I don’t think we have hickory trees in this part of the country, but you can buy shreds and chunks of the stuff in bags, which is good, since hickory smoke is wonderful to flavor meat with.
I started experimenting long, indirect cooking in the Weber Barbecue with country style ribs and turkeys a couple years ago. Lately, I’ve been trying out some smoking techniques. Basically, you just keep the heat low, and periodically throw pieces of soaked wood pieces on the hot briquettes. I have just finished doing a couple of huge pork butts for CHAS’ CAV 101 weekend in a week and a half. Here’s what I did:
I realized there are lots of types of “barbecue,” depending on the region. So far, I really think I like the North Carolina style.
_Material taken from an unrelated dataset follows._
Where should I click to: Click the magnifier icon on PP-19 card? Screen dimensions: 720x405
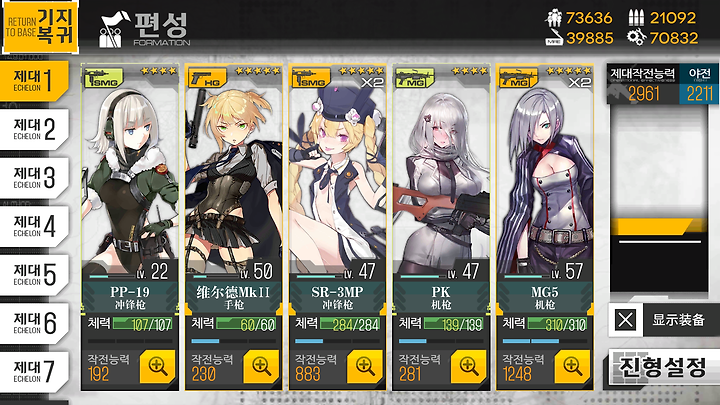pos(157,366)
It is one of the earliest styles, back in the Colonial days. They used sauces they called “ketchup,” but they were not the tomato ketchups we are familiar with. They were thin and vinegar based, flavored with mushrooms and other vegetables and spices. Remember, tomatoes at that time were considered by many to be poisonous. The predominant flavors of North Carolina style are apple cider vinegar, salt, a little heat from cayenne pepper, and smoke.
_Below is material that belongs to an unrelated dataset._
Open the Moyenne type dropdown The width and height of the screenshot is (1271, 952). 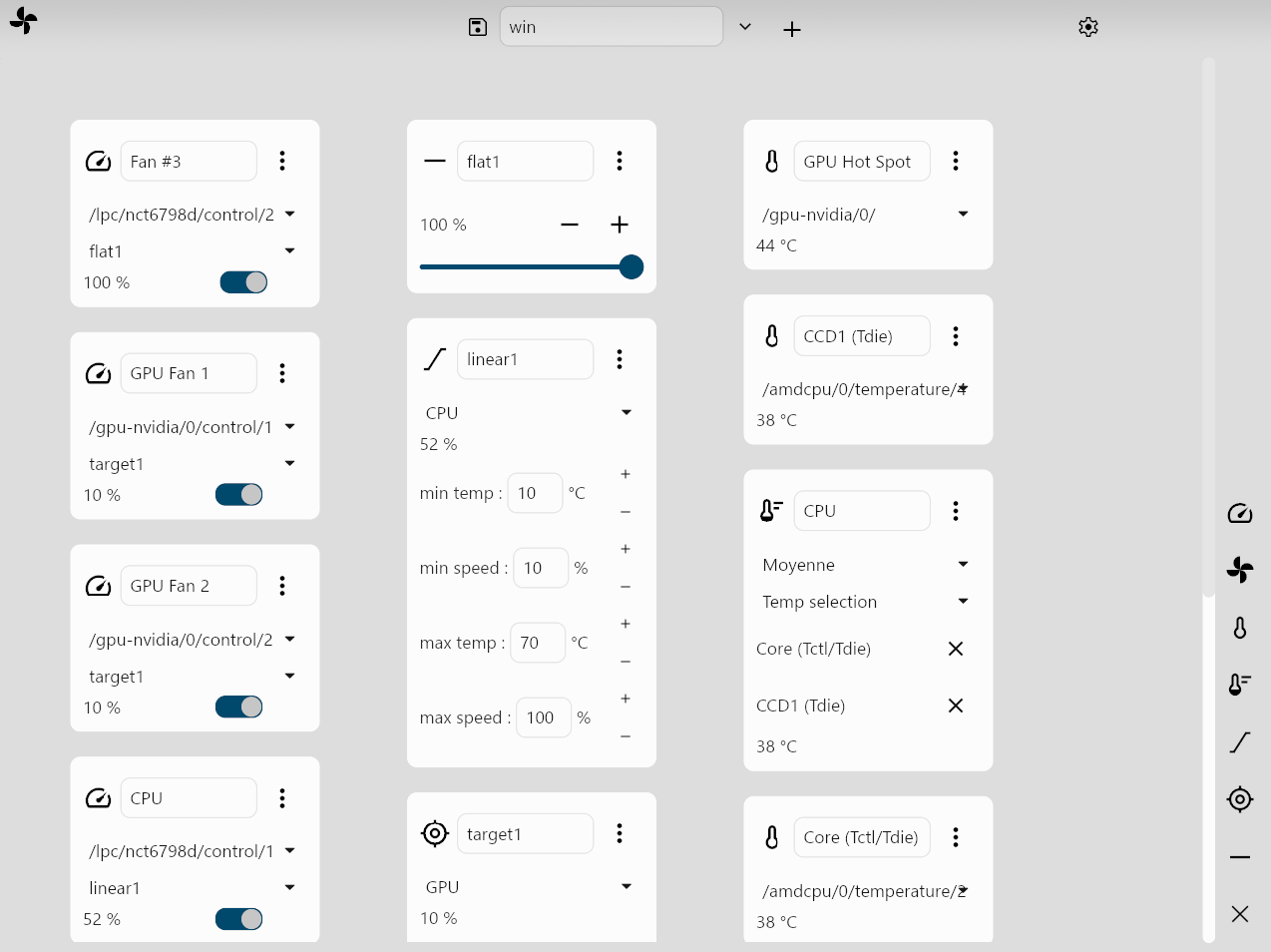pyautogui.click(x=963, y=565)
I tried this barbecue twice previously, but this time I took the advice of Tom “Big Heat” Solomon from Gun Mountain Virginia and did not mop, rub, or marinate the meat first. Before, it seemed like the long time over the heat made the rub particles become a little gritty. With this method, the “infusion” technique, the seasoning goes into the meat after it’s all done.
I bought 2 – 8 pound pork butts, and cut off most of the thin layer of fat on the one side. Believe me, there is plenty of fat in the meat- you won’t miss it! I set up the Weber with about 3 or 4 dozen briquettes (Kingsford, Mesquite) divided on each side. I set a pan of water under the rack between them (for moisture) and put the roasts, fat side down, on the top rack. They barely fit. I stuck a Pampered Chef digital thermometer down in the vent hole to monitor the air temperature. My goal was to keep it between 225 and 260 degrees. I carefully placed some pieces of soaked hickory chips on the coals. If you don’t put them on carefully, they’ll throw up ash which gets on the meat.
I started at 9 a.m. Every hour I added about 7 briquettes on each side along with a few pieces of soaked hickory. After 2 hours, I turned the roasts over to fat side up. It was surprisingly easy to keep the temperature constant. It dipped down to 206 briefly, and spent some of the time at 268. I kept this up until 7 p.m. Tom says to smoke the meat from 10 to 12 hours. At 7, when I would have taken it out, I decided to let it stay in until 8, but not add more coals. Well, the existing coals took on new life and when I went to take the meat out, it was still chugging along at 265 degrees.
Oh my goodness! They were perfect! Dark, dark brown, smoky, falling off the bone, but not disintegrated. I could hardly keep a certain person’s paws off the meat.
Now for the “infusion” part. I pulled and cut it up in “thumb-sized” (more or less) pieces, as my directions called for, and then packed it in 3 cast iron skillets. I poured a salt water solution over the top, then poured about a cup of apple cider vinegar over each one. I sprinkled just a bit of cayenne pepper on top. If it was for us, I would have put more, but these were for folks who might not appreciate the heat! Then I just cooked it down until the liquid was gone, adding vinegar to taste until I felt it was done just right.
It doesn’t sound too fancy, just these few ingredients. But it is really a wonderful combination when you take the time to pump in all that smoke. There are no shortcuts, even if you have Wright’s Liquid Smoke in the cupboard!